This lecture aims at providing an introduction to Python programming for beginners, how to install it, different Python distributoins available, how to write Jupyter notebooks, and how to perform simple arithmetic operations with Python.


Python: a brief history

Python was developed close to the beginning of the 1990’, by Guido van Rossum, a former employee of Google, who is now an employee of Dropbox. The name of the language is attribution to the British sketch comedy Monty Python’s Flying Circus. As of 2016 Python seems to be the fastest growing language for data science. Python has the following features and attributes.

  • Python is a fourth-generation, high-level programming language. Remember from our zeroth lecture, that a high-level programming language provides a high level of programming abstraction from details of computer and machine code. For comparison, Fortran, C++, and C are considered high, medium, and low -level programming languages respectively.

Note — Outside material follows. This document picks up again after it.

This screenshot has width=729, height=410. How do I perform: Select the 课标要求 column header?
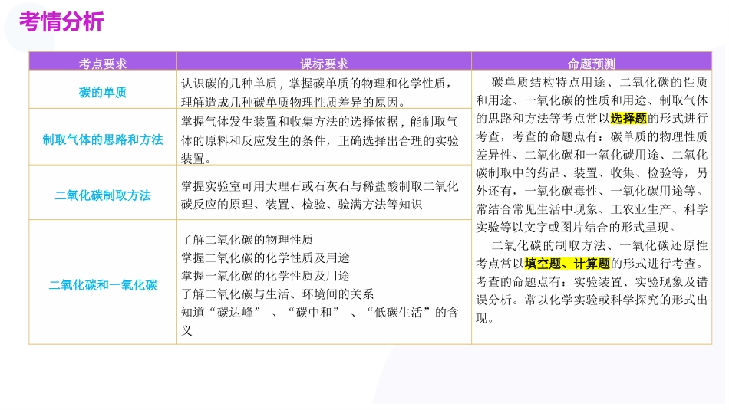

  • Python is general-purpose programming language, meaning that it is designed to be used for writing software in a wide variety of application domains, such as scientific computation, web and internet development, education, Software Development. For more information, visit this page.

  • Python is a multi-paradigm programming language. A programming paradigm is the style of writing and development of a computer programming language. Python allows the programmer to use the following major programming paradigms.

   Later on, we will get to each of these programming paradigms in Python.

  • The core philosophy of Python programming: Simplicity, Readability, and complexity instead of complication.

  • Python is an interpreted language. A programming language implementation is a system for executing computer programs. There are two general approaches to programming language implementation:

    • Interpretation: An interpreter takes as input a program in some language, and performs the actions written in that language on some machine.
    • Compilation: A compiler takes as input a program in some language, and translates that program into some other language, which may serve as input to another interpreter or another compiler.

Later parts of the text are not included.